It's existed in one form or another for about 11 years. It has been a bunch of stuff, starting from a Sun 3/280 to a Sun 3/60 to a few Linux and FreeBSD boxes. At one time it cost money to be able to use it for user accounts. Now you have to have either helped me with things or be related to me. Most people have drifted away to other places for their work since web space and bandwidth have become so cheap. But a few stay around.

There's the website for my brother's gardening business. (If you live in Dutchess County, NY, he'll kick your landscape's ass.) There's my my longest and closest friend's weblog about not writing. There's an ultrafiltration company run by my ex-girlfriend's parents. In fact, the ex-girlfriend has an account here too.

That's not counting all the other websites on here: my Psygnosis tribute page, cd.textfiles.com, and a few sites that I absolutely refuse to explain.

Some people still send me a few dollars every year to keep things up. Others don't pay at all. A lot of the free accounts were people who gave me assistance when I ran a short-lived ISP in 1995. I said "you get free accounts for helping me". Talk about backing the right horse!

When the machine has gone down, they come out of the woodwork. The ant farm has it's side opened, and you can see all the little lives and activities that are still occuring on this box, even after a decade and so many moves. Little businesses, weblogs, music libraries, photos and mail, passing by. The mails that come in, asking what's up with the broken machine, range from meekly curious to humorously snide. Some are friends I would never call friends now. Some get phone calls from me every week. It really does range like that.

Naturally, I have archives going back to the beginning, snapshots of this machine as it travelled between hardware, gained users, lost sites, and so on. I'm keeping the history close to me nowadays; I've gotten a lot better at that.

All of these incarnations, all of these lives are on this little place that isn't a place, this little collection of heated and spinning metal that I keep running, year after year, probably until I myself stop running. It's interesting how that all has worked out.
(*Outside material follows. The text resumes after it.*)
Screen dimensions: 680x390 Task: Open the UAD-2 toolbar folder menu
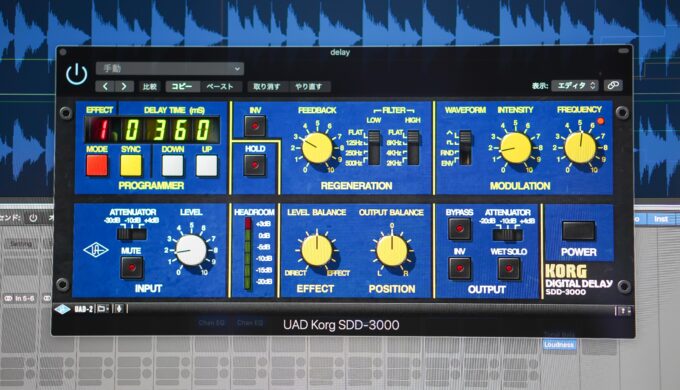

So things are back to normal now, in fact, some bits are running better than they ever have thanks to the improved hardware and space, and the art farm's sides are closed up again... until next time.

Posted by Jason Scott at 07:45 PM | Comments (2)

April 25, 2006

Bucks

I spent a lot of money this week.

Don't cry for me, of course. I don't overextend myself when I spend money in droves and I don't bet the farm on long shots. Even if the BBS documentary never made a dime, it would have set me back about the same amount as if I'd been building a kit car in my garage. That said, it was nice things have turned out as they did, since that enabled me the funds to start working on another one.

Anyway.

When I started work on GET LAMP, I had a number of ideas. I have learned something from projects I work on: if an idea scares me, it's an idea worth investigating. Ideas that make you comfortably sit back and be pleased with yourself are probably firm, solid, predictable ideas, but it's the ones that make you shiver and feel like the floor is shifting that have a great chance of amazing success. Some of the scary ideas I had in the past were putting the BBS documentary on 3 DVDs and making it 9 hours (it ended up being five and a half), and making such an overelaborate packaging. I like scary ideas.

I've had a number of scary ideas for this documentary, and one of them was to shoot in high definition.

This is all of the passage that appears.